◆ **The problem**: Say how many lines in the entries contain "agent", giving only the number.
::: Data under study
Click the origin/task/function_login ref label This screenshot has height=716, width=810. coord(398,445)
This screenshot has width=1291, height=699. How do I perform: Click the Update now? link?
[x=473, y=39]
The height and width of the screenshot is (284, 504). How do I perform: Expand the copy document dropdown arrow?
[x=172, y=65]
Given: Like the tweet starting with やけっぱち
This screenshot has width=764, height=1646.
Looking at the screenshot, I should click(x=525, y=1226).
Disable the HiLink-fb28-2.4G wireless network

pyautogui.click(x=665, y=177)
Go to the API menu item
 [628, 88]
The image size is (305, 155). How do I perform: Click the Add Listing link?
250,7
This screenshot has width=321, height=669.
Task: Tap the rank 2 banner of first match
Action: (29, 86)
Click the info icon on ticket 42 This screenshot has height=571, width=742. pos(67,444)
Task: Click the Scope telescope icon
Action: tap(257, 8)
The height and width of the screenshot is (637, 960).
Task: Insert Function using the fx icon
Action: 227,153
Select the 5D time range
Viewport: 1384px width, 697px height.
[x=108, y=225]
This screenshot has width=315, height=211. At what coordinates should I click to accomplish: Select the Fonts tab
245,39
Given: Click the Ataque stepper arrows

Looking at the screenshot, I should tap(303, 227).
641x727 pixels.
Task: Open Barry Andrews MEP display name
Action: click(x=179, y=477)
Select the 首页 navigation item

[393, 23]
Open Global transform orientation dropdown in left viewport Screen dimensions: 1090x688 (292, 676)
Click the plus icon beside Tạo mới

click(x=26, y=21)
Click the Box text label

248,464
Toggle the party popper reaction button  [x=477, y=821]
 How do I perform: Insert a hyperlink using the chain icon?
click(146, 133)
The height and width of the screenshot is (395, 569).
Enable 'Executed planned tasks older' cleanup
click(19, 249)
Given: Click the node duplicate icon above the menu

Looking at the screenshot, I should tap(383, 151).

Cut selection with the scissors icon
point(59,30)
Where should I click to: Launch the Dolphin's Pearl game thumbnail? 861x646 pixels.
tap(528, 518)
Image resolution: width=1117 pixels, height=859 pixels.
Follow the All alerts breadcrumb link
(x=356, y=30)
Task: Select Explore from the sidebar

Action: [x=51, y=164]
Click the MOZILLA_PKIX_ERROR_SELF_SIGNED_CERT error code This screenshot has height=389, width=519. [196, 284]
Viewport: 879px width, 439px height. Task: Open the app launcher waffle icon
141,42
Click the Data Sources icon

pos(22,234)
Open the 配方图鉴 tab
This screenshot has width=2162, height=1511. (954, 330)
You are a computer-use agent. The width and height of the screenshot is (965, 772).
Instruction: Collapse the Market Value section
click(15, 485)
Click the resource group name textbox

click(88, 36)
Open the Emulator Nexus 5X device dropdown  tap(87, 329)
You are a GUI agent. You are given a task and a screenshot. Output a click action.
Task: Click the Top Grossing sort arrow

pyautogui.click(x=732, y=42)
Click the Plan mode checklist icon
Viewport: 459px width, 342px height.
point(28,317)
::::::
◆ **Result for this exercise**: 2